Check every line below for the word "button" and show those that hold it.

• _Exercise materials_
****************

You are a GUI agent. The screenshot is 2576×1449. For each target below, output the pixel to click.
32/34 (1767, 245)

****************

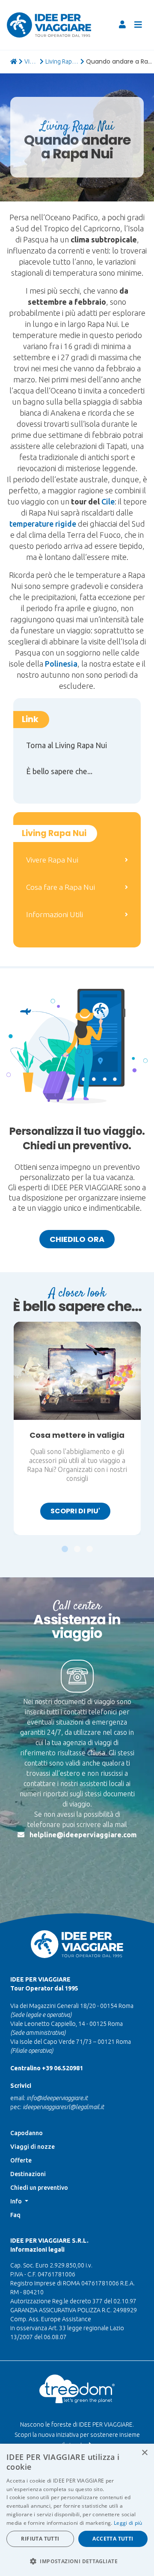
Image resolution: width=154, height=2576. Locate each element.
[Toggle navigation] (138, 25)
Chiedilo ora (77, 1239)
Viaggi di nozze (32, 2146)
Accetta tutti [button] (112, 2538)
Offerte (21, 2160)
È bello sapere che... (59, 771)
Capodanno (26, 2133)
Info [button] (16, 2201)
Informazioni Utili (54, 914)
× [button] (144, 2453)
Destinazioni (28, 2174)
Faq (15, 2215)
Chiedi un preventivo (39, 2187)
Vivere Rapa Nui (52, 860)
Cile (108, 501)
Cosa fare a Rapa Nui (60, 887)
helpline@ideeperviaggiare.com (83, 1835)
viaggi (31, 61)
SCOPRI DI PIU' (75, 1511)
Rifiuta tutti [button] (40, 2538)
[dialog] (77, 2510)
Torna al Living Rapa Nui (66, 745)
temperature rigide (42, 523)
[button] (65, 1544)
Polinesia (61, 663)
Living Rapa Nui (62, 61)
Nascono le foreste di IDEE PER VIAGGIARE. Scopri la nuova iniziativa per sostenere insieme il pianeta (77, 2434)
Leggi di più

****************

• _Answer to this task_
Accetta tutti [button] (112, 2538)
Info [button] (16, 2201)
× [button] (144, 2453)
Rifiuta tutti [button] (40, 2538)
[button] (65, 1544)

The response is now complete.